My planted pepper seeds have been the only fails so far.  I planted some from some dried thai bird chilis I had, but none took, so I tried again with some seeds from the bottom of a bag of generic dried chilis I bought.  Fingers crossed.

Anyone else got their foods in?

Timebandit Timebandit's picture

I have four tomato plants in big ceramic pots - sweet hundreds, german striped, roma and beefsteak.
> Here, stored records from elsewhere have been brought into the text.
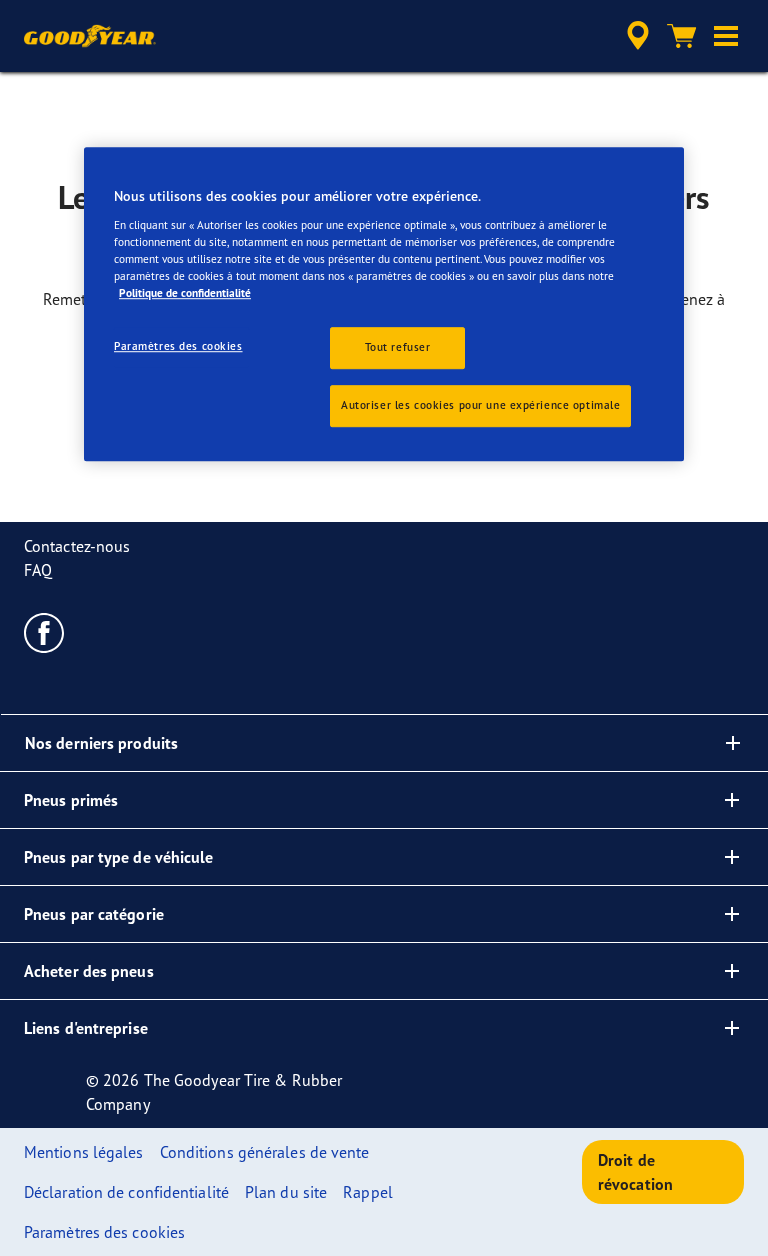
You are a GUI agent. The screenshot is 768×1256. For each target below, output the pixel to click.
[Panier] (682, 36)
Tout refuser (398, 348)
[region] (384, 305)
I've also got an eggplant and the blond guy has assorted peppers in some other containers.

My lavendar wintered over and looks very cheerful, and the sage, thyme, oregano (Greek wintered over and the hardier stuff), and I've added Italian parsley, summer savoury and basil to the bed. We are setting aside another corner of the flower beds that gets decent sun for some spinach, chard, runner beans and carrots. I need to pick up some lettuce seed, too, and some rosemary plants. I think I'll put the rosemary in containers this year.

Strawberries are up and trying to produce, and we planted another hardy cherry and a grafted apple that will have four varieties on it. And we dug out a false spirea that was taking over the front bed and replaced it with saskatoon berries. The rhubarb is almost ready to harvest already and the raspberries are starting to get settled enough to spread. This is all mixed up in flower beds with a shitload of aggressive, if pretty, perrennials. We like the mixed use yard!

lagatta4

I like rau ram, but it is rather invasive. I planted it in a big square pot - actually a former (small) recycling bin - we have different ones now - and it took over from the other herbs there. Not quite as invasive as mint, but... Unlike mint, it won't winter over. 

It looks like Ireland here. So much rain. Will be a while before we have local tomatoes and other sun-loving veg. 

lagatta4

I just bought a whole smoked mackerel on sale at Supermarché PA. This is the product: http://www.laboucanerie.ca/fr/produits/filet-maquereau but I have the whole fish, not the fillets. What would you make with it?

Whole fish means bones and skin, as well as the little head; I guess they should go into the fish-broth bag. Just the smoked fish might be a bit much, but it should be a good addition to other bones or fish-heads.

Mr. Magoo Mr. Magoo's picture

I'd probably use half for a pasta (I'm thinking cream base, maybe some fresh peas or suchlike), a quarter for potato and beet salad (it sounds strange but it works; Russian or Estonian potato salad features fish, though usually herring) and one quarter just to eat on bread, maybe with some bitter greens, sliced gherkin and a plop of mayo or sour cream.

lagatta4

I was also thinking of a salad, this time of year, with potatoes but also green things. I'm not in the mood for beets yet. Yes, I've had such salads and this smokehouse probably has Eastern European Jewish roots. Yes, pasta, but definitely not with a tomato sauce; cream or sour cream.